Financial Intermediary Alerts: Details Revealed
Irish Economic Growth Forecasted to Moderate due to Global Uncertainty
An analysis by the AIB Economic Commentary reveals that Irish economic growth is expected to slow down in the coming years, principally due to heightened global uncertainty and potential trade tensions. This slowdown may impact both global and Irish growth rates.
Modified domestic demand is projected to grow by 2.3% in 2025, 2% in 2026, and 2.6% in 2027. The labour market will continue to expand, but the pace of jobs growth is anticipated to slow after a 2.7% rise in employment in 2024. This decline is projected at 2% in 2025, 1.5% in 2026 (likely a typo; possibly meant 1.5% in 2027), and 1.8% in 2027.
Consumer spending has been robust but is predicted to moderate as households increase savings in response to a more uncertain macroeconomic environment.
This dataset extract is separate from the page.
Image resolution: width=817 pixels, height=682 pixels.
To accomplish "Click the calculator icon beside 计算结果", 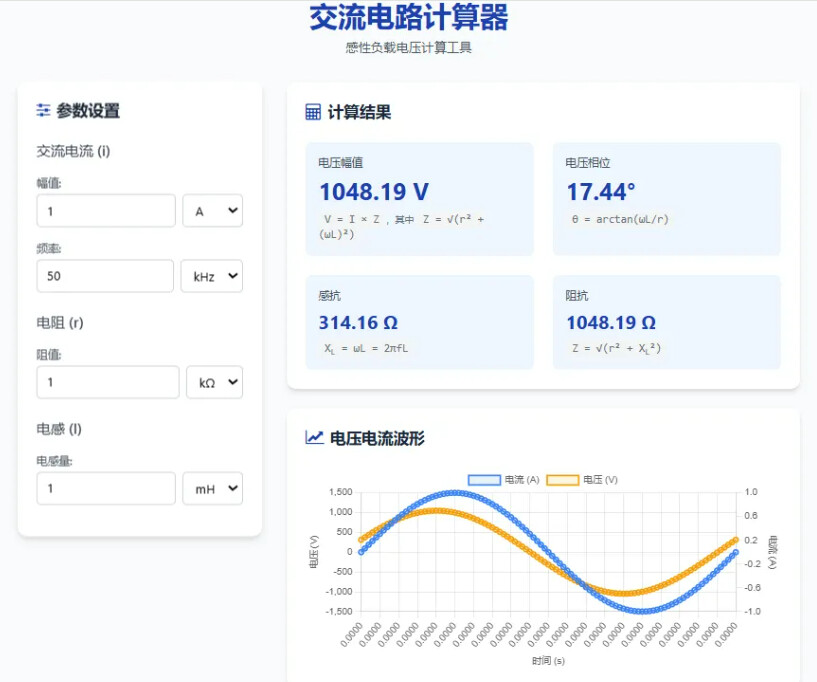I will point(313,112).

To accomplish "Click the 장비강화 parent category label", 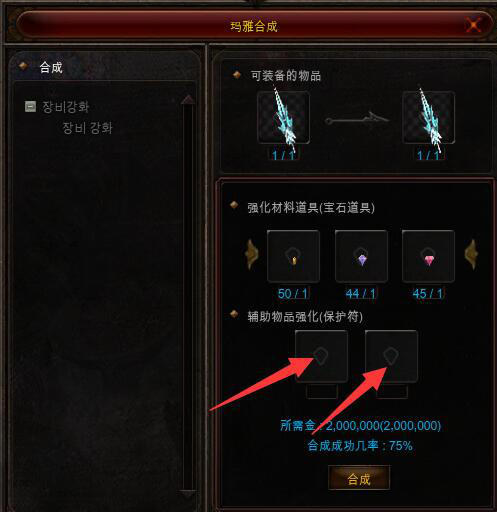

Some business sectors, particularly export-oriented ones, may postpone planned investments. Despite these challenges, Ireland is considered to have built up resilience to withstand potential trade shocks in the short term. This resilience is attributed to both public and private sector balance sheets exhibiting low debt and high savings.
The report also suggests that changes in the US tax code could affect Ireland's attractiveness as a destination for foreign direct investment (FDI), contributing to the headwinds facing Irish economic growth.
The Goodbody Equity Morning Wrap and the Seaspray Financial Weekly Update did not reveal specific content or key points in the available sources.
Investing in Irish business may face challenges due to potential trade tensions and a more uncertain global economy, as forecasted by the AIB Economic Commentary. Despite a robust labor market and savings, consumer spending and some export-oriented business investments could slow down, impacting the nation's overall economic growth.